Most of what i loved 7 years ago is still here. This is why reading my last post on Diano Marina will give you a full picture of what to expect here.
Ever so often, we head into town and park our TWIKE for the public to see. The Italians are very vocal about their love for special vehicles and we usually get into the usual TWIKE Q&A immediately and then get to ask our own questions about the town and what to do.
Most of the town is free of traffic and the quality of life has dramatically risen compared to the old days. Many bars and small shops have sprung up and walking in the town centre is really nice.
I go to the same old barber shop I found by chance last time and get a haircut and have my beard shaved.
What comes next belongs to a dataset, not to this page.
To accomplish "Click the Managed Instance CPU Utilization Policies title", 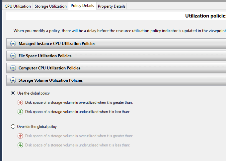I will (x=57, y=44).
This time however, the mood was a bit different, as the old barber told me that he hadn’t found a successor interested in the trade and that he – at nearly 80 years old – was unable to commit to the 20 year extension lease the building owners were asking him to sign. This is why by next June he would have to close his shop that had been a mainstay of Diano Marina’s town centre and in it self a ‘service public’ for the community as people would pop in just to chat and have an update on what was going on in town. An era coming to an end, unfortunately.
I was happy to have made it here one last time as this place gave me the best Italian vibes and made me feel at home instantly.
As always, my wife and I were enjoying late afternoon drinks, this time at Diano Marina’s main square, complete with street musicians and super friendly people around us.
Evenings were typically interspersed with more drinks at the sea and great food – it was hard to find a place that didn’t serve excellent food.
The places were typically not too crowded and we didn’t want to think how this rather sleepy place looks like during the tourist summer season.
Just a few kilometres down the road from Diano Marina is Cervo. A medieval town on a hillside – complete with a massive church and church tower.
Walking along the small alleys, sometimes not much more than 2 metres wide we start chatting with a woman who decides to invite us to her place for the incredible views and some drinks – this is how we like Italy most. Random kindness and curiosity in other people!
The church is incredibly large in comparison to the rest of the village – the main square sports a quaint bar with snacks – perfect to start the evening.
After having a great snack and more very nice drinks, we get back to our TWIKE to find a local woman admiring our TWIKE – she starts chatting with us and gets very excited about the vehicle.
She is a local shop owner and invites us to come back to sample the high grade olive oil her family makes in the hills close by. We shall definitely be back sometime this year!
In Diano Marina itself, I spy a massive quick charging station with a Norwegian Audi GT plugged into it. The charging station must be charging at full rate as the fans are running at a very high pitched whine and the air is nearly to hot to put a hand into.
As a long-time EV driver I find it always very surprising to suddenly find this kind of serious charging infrastructure in places like this. I’m also grateful to be able to quick charge off normal plugs and don’t need 800V 350kW plugs to charge at a quick rate!
Back to having a good time. Always when in Italy, I enjoy seafood and specifically my favourite; Frito Misto. A so many things can go wrong when making this dish, I was very happy to find a very non-touristy local place that makes it perfectly: juicy and fresh inside, crunchy and dry on the outside! YUM!
We like it so much here that we decide to stay on a day more…just to be able to eat another Fritto Misto and have another quiet day at the beach before heading back home.